Forest’s availability under the Credit Facility is governed by a borrowing base. As of June 30, 2013, the borrowing base under the Credit Facility was $900.0 million. The determination of the borrowing base is made by the lenders in their sole discretion, on a semi-annual basis, taking into consideration the estimated value of Forest’s oil and natural gas properties based on pricing models determined by the lenders at such time, in accordance with the lenders’ customary practices for oil and natural gas loans. The available borrowing amount under the Credit Facility could increase or decrease based on such redetermination. In addition to the scheduled semi-annual redeterminations, Forest and the lenders each have discretion at any time, but not more often than once during a calendar year, to have the borrowing base redetermined.
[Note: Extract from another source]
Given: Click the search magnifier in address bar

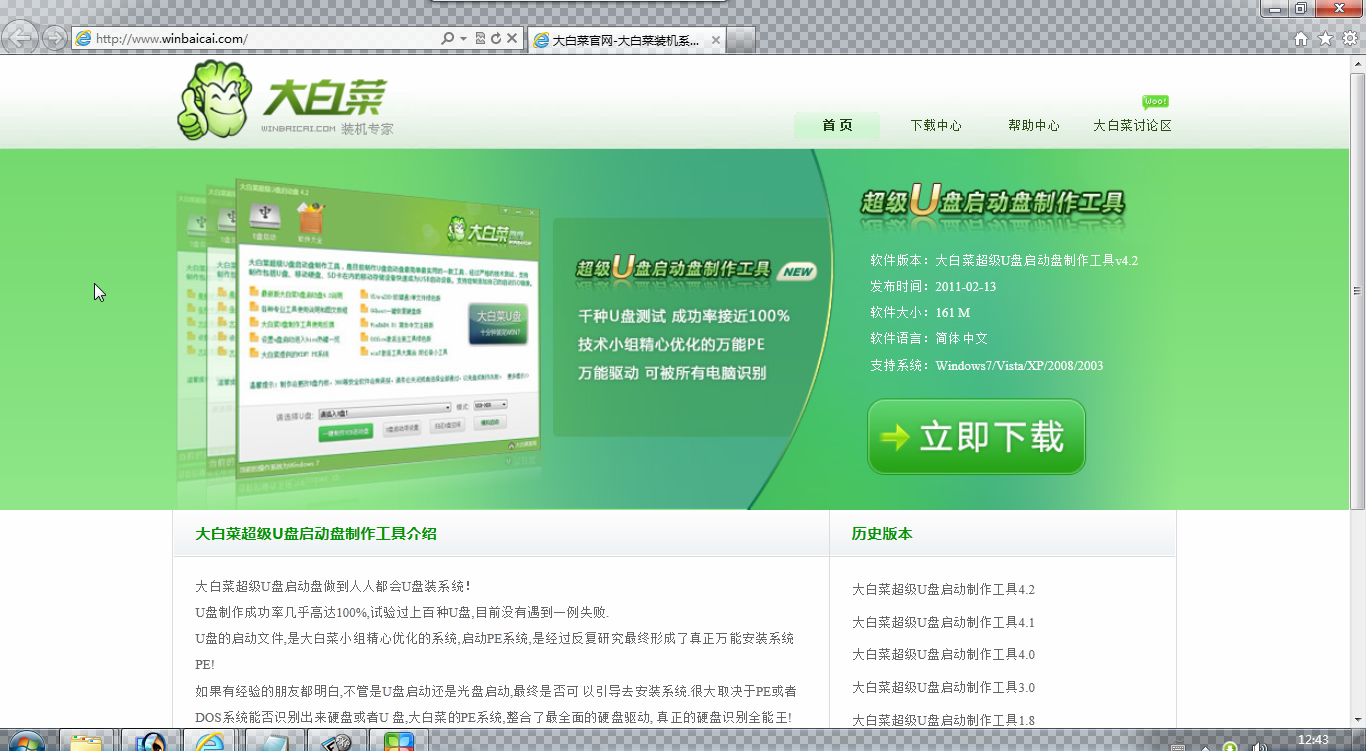Looking at the screenshot, I should (x=448, y=39).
The borrowing base is also subject to automatic adjustments if certain events occur, such as if Forest or any of its Restricted Subsidiaries (as defined in the Credit Facility) issue senior unsecured notes, in which case the borrowing base will immediately be reduced by an amount equal to 25% of the stated principal amount of such issued senior notes, excluding any senior unsecured notes that Forest or any of its Restricted Subsidiaries may issue to refinance senior notes that were outstanding on June 30, 2011. The borrowing base is also subject to automatic adjustment if Forest or any of its Restricted Subsidiaries sell oil and natural gas properties included in the borrowing base, as applicable, having a fair market value in excess of 10% of the borrowing base then in effect. In this case, the borrowing base will be reduced by an amount equal to either (i) the percentage of the borrowing base attributable to the sold properties, as determined by the Administrative Agent, or (ii) if none of the borrowing base is attributable to the sold properties, a value agreed upon by Forest and the required lenders. The February 2013 sale of Forest’s South Texas properties, discussed in Note 5, resulted in a $170.0 million reduction to the borrowing base effective February 15, 2013.
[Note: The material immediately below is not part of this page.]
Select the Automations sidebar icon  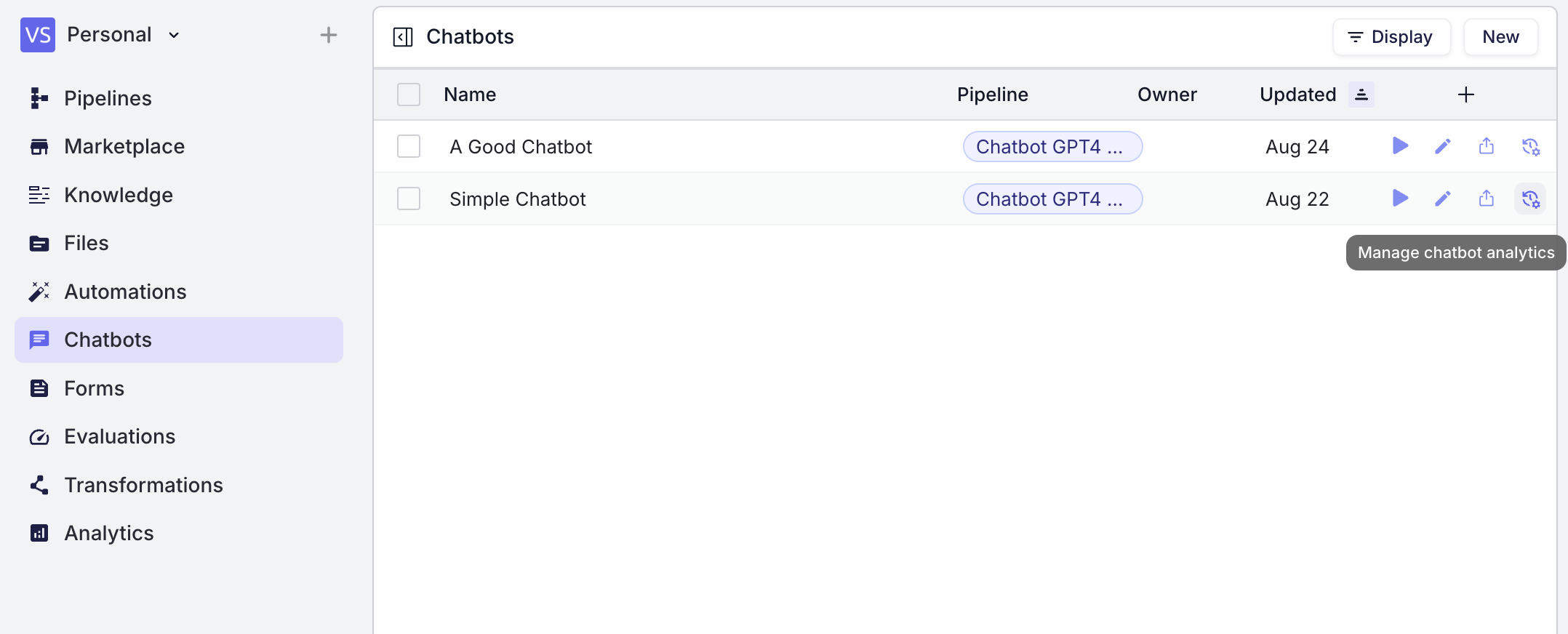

The borrowing base was reaffirmed at $900.0 million in April 2013 and the next scheduled semi-annual redetermination of the borrowing base will occur on or about November 1, 2013. A lowering of the borrowing base could require Forest to repay indebtedness in excess of the borrowing base in order to cover the deficiency. The Credit Facility is collateralized by Forest’s assets, and Forest is required to mortgage and grant a security interest in 75% of the present value of the estimated proved oil and natural gas properties and related assets of Forest and its U.S. subsidiaries.

The Credit Facility includes terms and covenants that place limitations on certain types of activities, including restrictions or requirements with respect to additional debt, liens, asset sales, hedging activities, investments, dividends, mergers, and acquisitions, and also includes a financial covenant. The Credit Facility provides that Forest will not permit its ratio of total debt outstanding to EBITDA (as adjusted for non-cash charges) for a trailing twelve-month period to be greater than 4.50 to 1.00 at any time. Depending on Forest’s overall level of indebtedness, this covenant may limit its ability to borrow funds as needed under the Credit Facility. Forest’s ratio of total debt outstanding to EBITDA for the twelve-month period ended June 30, 2013, as calculated in accordance with the Credit Facility, was 4.37.

At June 30, 2013, there were outstanding borrowings of $130.0 million under the Credit Facility at a weighted average interest rate of 1.8%, and Forest had used the Credit Facility for $2.1 million in letters of credit.